TEXTE FOURNI:
◇ ◇ ◇
Histoire de l’imprimerie au Liban

Les origines romaines de l’imprimerie libanaise

ENTRE L’IMPRESSION DE LA BIBLE à Mayence par Gutenberg en 1455 et celle du premier livre typographié arabe, le Kitab Salat as Sawa’i par l’imprimeur vénitien Gregorius de Gregoriis à Fano, s’est écoulé près d’un demi-siècle. Tandis qu’au XVIe siècle, l’imprimerie faisait de rapides progrès en Europe, l’Orient en restait encore au stade des moines-copistes qui partageaient leur temps entre la prière, le travail manuel et la transcription de livres.

Sous le règne de l’émir Fahr ed Din, le Liban s’était ouvert à la Renaissance par le biais de contact avec les villes italiennes, marquant le début d’un renouveau culturel. La culture étant d’abord entre les mains des gens d’Eglise, ces échanges furent donc d’abord le fait des clercs, à un moment où les églises orientales se rapprochaient de celle de Rome. Ainsi, au début du XVIe siècle, le patriarche maronite scellait définitivement le rattachement de sa nation avec le Saint Siège au moment où était fondée l’Eglise chaldéenne catholique.

L’influence déterminante du Collège Maronite de Rome

En 1578, le pape Grégoire XIII, envoya deux Jésuites inviter des jeunes clercs de la communauté maronite à fréquenter les collèges romains. De retour à Rome, le P.Eliano s.j., présenta un rapport dans lequel il émettait des vœux en vue de l’instruction des prêtres maronites et la fondation à Rome d’une imprimerie qui puisse éditer les livres syriaques et arabes dont cette Eglise avait besoin. Par sa bulle Humana si ferunt, Grégoire XIII consacrait la fondation du Collège maronite (5 juillet 1584), encouragea le cardinal Ferdinand de Médicis à établir à Rome son imprimerie et fonda celle de Dominique Basa qui fut l’ancêtre de la typographie vaticane.
◇ ◇ ◇
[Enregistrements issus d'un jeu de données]
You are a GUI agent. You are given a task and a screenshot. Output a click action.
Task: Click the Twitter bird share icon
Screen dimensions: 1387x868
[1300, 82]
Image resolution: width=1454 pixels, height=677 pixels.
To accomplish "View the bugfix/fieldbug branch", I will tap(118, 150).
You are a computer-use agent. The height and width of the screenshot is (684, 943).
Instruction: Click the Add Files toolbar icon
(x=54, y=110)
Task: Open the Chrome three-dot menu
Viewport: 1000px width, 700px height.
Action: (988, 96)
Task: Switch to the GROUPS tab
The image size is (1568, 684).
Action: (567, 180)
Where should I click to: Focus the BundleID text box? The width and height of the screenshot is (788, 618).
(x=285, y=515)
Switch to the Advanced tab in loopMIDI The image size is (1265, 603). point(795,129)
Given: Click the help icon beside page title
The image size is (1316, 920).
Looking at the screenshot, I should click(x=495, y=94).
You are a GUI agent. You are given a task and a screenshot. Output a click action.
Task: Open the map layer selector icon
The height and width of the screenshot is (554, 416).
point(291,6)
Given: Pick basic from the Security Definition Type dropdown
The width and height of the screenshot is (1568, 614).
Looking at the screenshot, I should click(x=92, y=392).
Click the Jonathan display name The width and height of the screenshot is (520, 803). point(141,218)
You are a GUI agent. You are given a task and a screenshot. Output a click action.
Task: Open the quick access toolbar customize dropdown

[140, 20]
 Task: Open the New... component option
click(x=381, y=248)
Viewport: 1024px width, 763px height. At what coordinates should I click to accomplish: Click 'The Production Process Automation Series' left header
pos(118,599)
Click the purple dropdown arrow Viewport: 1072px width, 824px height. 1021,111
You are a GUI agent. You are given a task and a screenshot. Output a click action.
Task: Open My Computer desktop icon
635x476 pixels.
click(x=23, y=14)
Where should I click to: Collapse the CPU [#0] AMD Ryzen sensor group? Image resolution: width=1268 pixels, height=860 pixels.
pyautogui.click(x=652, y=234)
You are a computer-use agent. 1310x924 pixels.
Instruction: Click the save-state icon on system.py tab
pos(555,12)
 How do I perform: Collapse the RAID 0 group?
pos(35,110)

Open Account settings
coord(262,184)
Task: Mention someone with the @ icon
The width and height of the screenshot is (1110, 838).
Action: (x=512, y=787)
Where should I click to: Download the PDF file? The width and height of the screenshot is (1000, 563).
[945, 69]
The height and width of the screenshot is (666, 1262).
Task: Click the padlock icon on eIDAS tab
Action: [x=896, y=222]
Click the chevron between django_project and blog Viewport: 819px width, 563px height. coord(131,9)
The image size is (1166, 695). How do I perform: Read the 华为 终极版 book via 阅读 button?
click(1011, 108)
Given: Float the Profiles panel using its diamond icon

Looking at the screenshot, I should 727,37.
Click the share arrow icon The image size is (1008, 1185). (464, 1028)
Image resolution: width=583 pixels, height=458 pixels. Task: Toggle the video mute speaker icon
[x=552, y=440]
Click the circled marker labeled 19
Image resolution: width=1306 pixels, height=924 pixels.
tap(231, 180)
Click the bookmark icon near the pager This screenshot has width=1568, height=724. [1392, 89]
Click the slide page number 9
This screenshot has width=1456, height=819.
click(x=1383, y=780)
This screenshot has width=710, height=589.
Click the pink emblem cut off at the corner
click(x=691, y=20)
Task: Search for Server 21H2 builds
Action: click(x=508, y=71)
◇ ◇ ◇
TRAVAIL DEMANDÉ: Prolongez le texte sur l'histoire de l'imprimerie au Liban en reprenant juste après sa dernière phrase.

RÉSULTAT ATTENDU:
Appelé à Rome pour surveiller l’édition des livres liturgiques, le P.Ayyub al Hasruni écrivit en 1585 au P.Eliano: « le pape nous a doté d’une imprimerie, munie de grands caractères syriaques. Dieu le récompense dans le Royaume des Cieux ». Le premier livre imprimé par l’imprimerie de Basa, fut un Calendrier liturgique paru en 1583. Après 1585, elle édita un Office des funérailles, un Recueil de prières et surtout un Bréviaire et un Missel.

A la même période, le P.Eliano avait également fondé une imprimerie. En 1580, aidé d’un graveur et d’un typographe professionnel, il avait préparé les caractères arabes et syriaques nécessaires à l’édition de la version arabe du Catéchisme auquel il avait ajouté un appendice réfutant les erreurs les plus en vogue en Orient. Il n’en était pas à son coup d’essai, puisqu’en 1566, il avait fait paraître au Collège romain la version arabe de la Croyance orthodoxe de l’Eglise de Rome et un livre apologétique de la foi chrétienne.

Le développement des imprimeries arabisantes de Rome

D’autres imprimeries étaient actives à Rome telles l’imprimerie Médicis qui publia en 1591 une belle édition arabe de l’Evangile, en 1594 un Missel syriaque et en 1595 une Profession de foi, et la Typographia linguarum externarum de Jacques Luna qui en 1596 donna un Liber ministri missæ juxta ritum ecclesiæ nationis Maronitarum et par la suite divers autres ouvragres (grammaires, histoire).

A Rome subsistait toutefois le soupçon d’hérésie à l’encontre de la communauté maronite. La mission des anciens élèves du Collège maronite devenait donc déterminante. Ces derniers se consacraient en Europe à des travaux d’érudition et à la révision et l’édition de livres liturgiques pouvant former l’esprit de leur coreligionnaires, tel le Missel (1594 & 1596) de Carmini, Adniti et Sahyuni. Gabriel Sionite, un autre élève du Collège, traduisit le Catéchisme du Cardinal Bellarmin, qui fut édité par le français Savary de Brèves en 1613. D’autres élèves rentraient au Liban, infusant à leur Eglise une nouvelle vitalité et établissant à l’ombre des clochers des villages ou des murs des monastères les premières écoles du Liban.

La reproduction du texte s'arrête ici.